Tuesday, April 1, 2025

Senate elects new top prosecutor; fiscal general replaces attorney general

The Senate has elected an ally of President López Obrador to a nine-year term as Mexico’s new top prosecutor, triggering criticism that the office he heads will not be independent and impartial.

An overwhelming majority of members of the Senate, which is controlled by a coalition led by the president’s Morena party, voted yesterday for veteran lawman Alejandro Gertz Manero to be fiscal general, a new position that replaces the role of attorney general.

Gertz, a former federal secretary of public security who was a security advisor to López Obrador during last year’s presidential campaign, had been serving as acting attorney general since the new government took office on December 1.

He received 91 votes to beat two other candidates proposed by López Obrador.

Speaking in the Senate after he was sworn in, the 79-year-old lawyer and law professor pledged to build a new prosecutor’s office which defends citizens’ rights and leaves behind the practice of concealing evidence.

He said that prosecuting corruption cases that haven’t been properly investigated will be a priority for the new office.

“All of the pending cases are going to be pursued to their legal conclusion . . . There mustn’t be any more concealments or cover-ups,” he said.

Gertz committed himself to heading up a prosecutor’s office – known as the Fiscalía General de la Republica, or FGR – that “makes the truth known and [acts] in good faith, with clarity and above all with the participation of the victims and the offended parties.”

In an appearance before senators earlier this week, he pledged to be transparent and accountable in the role and noted that “in a country where there are 33 million crimes committed a year and 99% go unpunished, we have a lot to do.”

Before yesterday’s vote, Damián Zepeda Vidales, a senator for the opposition National Action Party (PAN), urged senators not to vote for any of the candidates, charging that due to their proximity to the president, whoever was elected would be a “fiscal carnal” – a government-friendly prosecutor.

“It doesn’t offend anyone to say that [the candidates for the role] are members of the legal and political team of Andrés Manuel López Obrador, who clearly sees the Fiscalía General as a branch of government,” he said.

But Morena party Senator Julio Menchaca Salazar said that appointment to the fiscal general role was not “a blank check,” arguing that government lawmakers will be the foremost critics of the FGR.

Outside Congress, the president of the Mexican Employers Federation (Coparmex) also contended that Gertz will be a fiscal carnal.

“We hold that it’s necessary to modify the appointment process for the fiscal general because the way it was agreed on . . . doesn’t in any way guarantee the independence of the fiscal general.

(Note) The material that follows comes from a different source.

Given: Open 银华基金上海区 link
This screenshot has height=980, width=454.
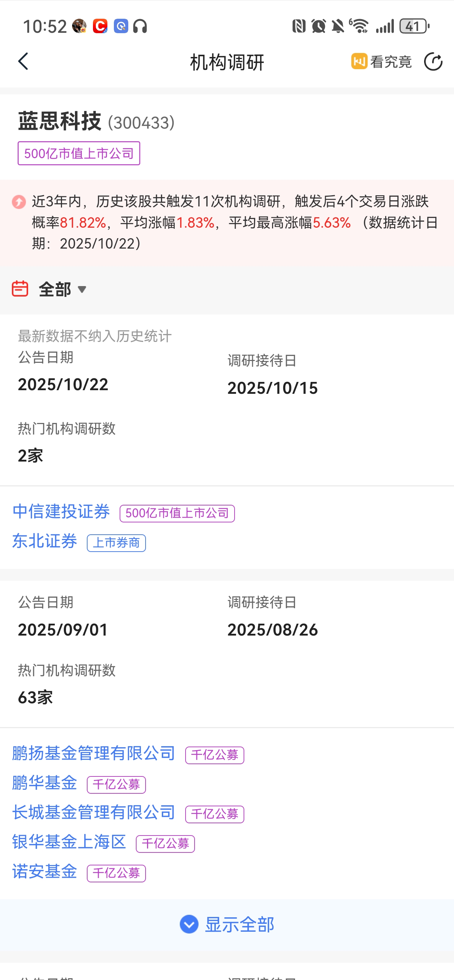Looking at the screenshot, I should [69, 842].
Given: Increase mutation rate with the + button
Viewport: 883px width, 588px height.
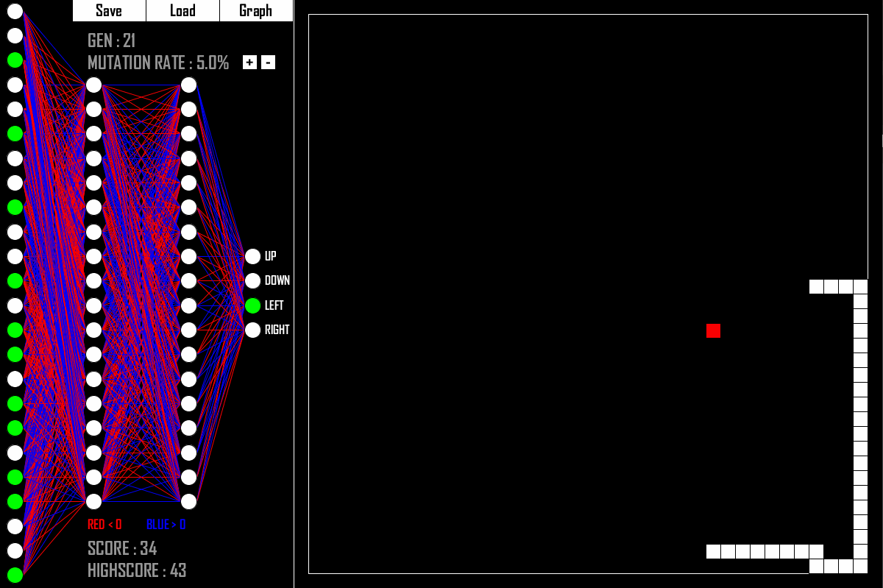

The autonomy of the prosecutor’s office is not guaranteed, on the contrary it has been created [as an institution that is] flawed from the beginning, [he’s a] fiscal carnal that will always defend the executive,” Gustavo de Hoyos warned.

“The name of the institution has changed but it remains an arm of the executive,” he contended.

De Hoyos said that all three candidates on the short list for the role were “very close to the president,” adding that when there has been a close relationship between presidents and top prosecutors in the past, there have been prosecutions on request, “comical” pardons, cases of impunity for politicians and persecution of candidates over crimes they allegedly committed.

Public policy think tank México Evalúa said in a statement that the appointment of Gertz showed that “priority was given to closeness, and the use of practices that don’t contribute to the transformation of the country that we deserve.”

The fiscal general role was created during the previous government in a bid to strengthen Mexico’s justice system but until now no appointment to the position had been made.